Zwei von vier Söhnen waren damals an strategisch wichtigen Positionen eingesetzt: Wilhelm (Leiter des Auto- und Zweirad-Einzelhandels) und Friedrich (Leiter des späteren Fahrradgroßhandels). 1928 übernahm Friedrich als persönlich haftender Gesellschafter die H. Hartje OHG. Er hatte maßgeblichen Anteil am Ausbau des Unternehmens, speziell des Zweiradgroßhandels. Nach Wiederaufnahme des unternehmerischen Handelns 1948 im Zuge der Währungsreform zählte erneut der Fahrradhandel zur umsatzstärksten Säule, gefolgt vom Handel mit Kfz- und Motorrad-Ersatzteilen.
Mit der Expansion des Unternehmens stieg auch der Platzbedarf, was 1968 zum Umzug innerhalb der Deichstraße führte. Das Stammhaus findet sich heute noch in der Nr. 120 – 122. Mit bereits 50 Mitarbeiter und einem eigenen Fuhrpark wurden die erweiterten deutschen Verkaufsgebiete beliefert.
Generationenwechsel
Hermann Hartje, Sohn von Friedrich Hartje, trat 1969 nach Abitur und Banklehre und Arbeitsaufenthalt im Ausland in das Unternehmen ein. Als gleichberechtigte Komplementäre wandelten beide 1973 die Firma von einer offenen Handelsgesellschaft in eine Kommanditgesellschaft um. Hermann Hartje leitet seitdem die Geschäfte.

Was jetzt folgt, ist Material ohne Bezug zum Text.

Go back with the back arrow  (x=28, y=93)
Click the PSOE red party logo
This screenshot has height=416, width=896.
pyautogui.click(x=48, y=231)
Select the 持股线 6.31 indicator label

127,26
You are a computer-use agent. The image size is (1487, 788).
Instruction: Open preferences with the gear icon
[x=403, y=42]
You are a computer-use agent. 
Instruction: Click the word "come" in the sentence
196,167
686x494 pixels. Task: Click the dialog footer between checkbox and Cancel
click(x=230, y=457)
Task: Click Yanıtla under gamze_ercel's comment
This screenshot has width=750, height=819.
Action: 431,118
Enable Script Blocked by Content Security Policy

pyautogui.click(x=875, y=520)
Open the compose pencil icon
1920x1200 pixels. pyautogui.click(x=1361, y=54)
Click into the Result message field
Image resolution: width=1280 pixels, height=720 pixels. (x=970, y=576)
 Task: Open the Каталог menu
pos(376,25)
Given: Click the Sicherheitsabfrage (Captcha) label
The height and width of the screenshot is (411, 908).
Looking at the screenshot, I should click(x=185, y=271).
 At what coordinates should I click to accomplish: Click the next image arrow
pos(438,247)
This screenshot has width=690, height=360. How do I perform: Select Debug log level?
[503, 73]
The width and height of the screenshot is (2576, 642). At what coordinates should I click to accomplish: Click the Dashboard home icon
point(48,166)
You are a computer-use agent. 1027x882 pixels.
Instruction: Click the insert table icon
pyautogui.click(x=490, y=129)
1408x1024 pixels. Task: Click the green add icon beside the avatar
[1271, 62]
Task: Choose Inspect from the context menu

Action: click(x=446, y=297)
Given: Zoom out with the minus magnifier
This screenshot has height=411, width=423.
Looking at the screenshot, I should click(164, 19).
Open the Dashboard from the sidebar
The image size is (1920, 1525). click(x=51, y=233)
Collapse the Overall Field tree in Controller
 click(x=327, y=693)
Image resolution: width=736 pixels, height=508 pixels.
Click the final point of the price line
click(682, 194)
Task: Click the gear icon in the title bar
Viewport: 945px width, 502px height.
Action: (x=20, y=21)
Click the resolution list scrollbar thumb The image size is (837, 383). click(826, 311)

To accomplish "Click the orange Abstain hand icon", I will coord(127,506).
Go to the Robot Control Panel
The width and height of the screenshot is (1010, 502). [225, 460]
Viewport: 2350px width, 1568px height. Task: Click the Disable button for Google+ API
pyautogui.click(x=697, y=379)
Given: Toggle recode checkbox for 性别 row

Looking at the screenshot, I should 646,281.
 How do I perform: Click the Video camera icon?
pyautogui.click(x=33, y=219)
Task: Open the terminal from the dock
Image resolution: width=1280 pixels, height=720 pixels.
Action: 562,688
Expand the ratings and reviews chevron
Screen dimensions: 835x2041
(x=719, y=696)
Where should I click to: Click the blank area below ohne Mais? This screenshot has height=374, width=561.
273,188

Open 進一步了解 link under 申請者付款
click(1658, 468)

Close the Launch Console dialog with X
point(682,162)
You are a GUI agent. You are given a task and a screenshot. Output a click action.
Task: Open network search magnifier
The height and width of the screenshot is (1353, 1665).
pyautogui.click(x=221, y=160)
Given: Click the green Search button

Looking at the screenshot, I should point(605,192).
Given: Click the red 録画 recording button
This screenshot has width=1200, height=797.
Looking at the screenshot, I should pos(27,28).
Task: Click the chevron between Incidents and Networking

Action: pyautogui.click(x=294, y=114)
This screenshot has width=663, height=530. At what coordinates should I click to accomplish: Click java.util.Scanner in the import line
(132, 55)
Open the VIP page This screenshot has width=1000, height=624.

In den 1970er Jahren startete der hauseigene Schnelldienst mit täglichen Auslieferungsfahrten für Kunden im regionalen Stammhaus-Umfeld und der persönliche Service im telefonischen Auftragsdienst wurde erweitert. Seit 1978 finden im Stammhaus und in den regionalen Verkaufsbüros teils zwei Mal jährlich eigene Ordermessen statt. Das erste Verkaufsbüro wurde 1987 in Bielefeld eröffnet, 16 sind es aktuell in Deutschland, Österreich, Holland und Dänemark, dazu eine weitere Niederlassung in Potsdam.
Stetiges Wachstum
Das Unternehmen wächst stetig. Am Stammsitz werden seit Mitte der 1990er Jahre Büro- und Lagerflächen laufend um- oder angebaut beziehungsweise neu erschlossen. Hartje liefert von Hoya aus sowohl Fahrräder, Ersatzteile und Zubehör als auch motorisierte Zweiräder an Fachhändler in ganz Deutschland, Benelux, Österreich, Dänemark sowie in die Grenzgebiete weiterer Nachbarländer. Regional stark aufgestellt sieht sich das Unternehmen auch im Bereich Autoteile, Werkstatteinrichtung und Werkzeuge mit einem rund 35.000 Teile starken Vollsortiment. Norddeutsche Autohäuser und Werkstätten werden bis zu drei Mal täglich mit Ware versorgt.
Im Logistikzentrum in der Hertzstraße in Hoya, das 2006 entstand und 2013 logistisch neu strukturiert und erweitert wurde, ist das Räderlager untergebracht mit einer Kapazität von zirka 75.000 Fahrrädern. Auch die dort untergebrachte Hartje Manufaktur profitiert seither von modernen und räumlich deutlich erweiterten Fertigungsstätten. Neben zahlreichen Einzelarbeitsplätzen für die drei Hartje-Manufaktur-Marken wurden zwei zusätzliche Montagebänder für die Serienfertigungen ausgewählter Modelle von Conway, Victoria oder Isy installiert. Aktuell bietet Hartje 14 Fahrradmarken an, inklusive der Eigenmarken Contoura, Hartje und Excelsior sowie die Faltradmarke Tern.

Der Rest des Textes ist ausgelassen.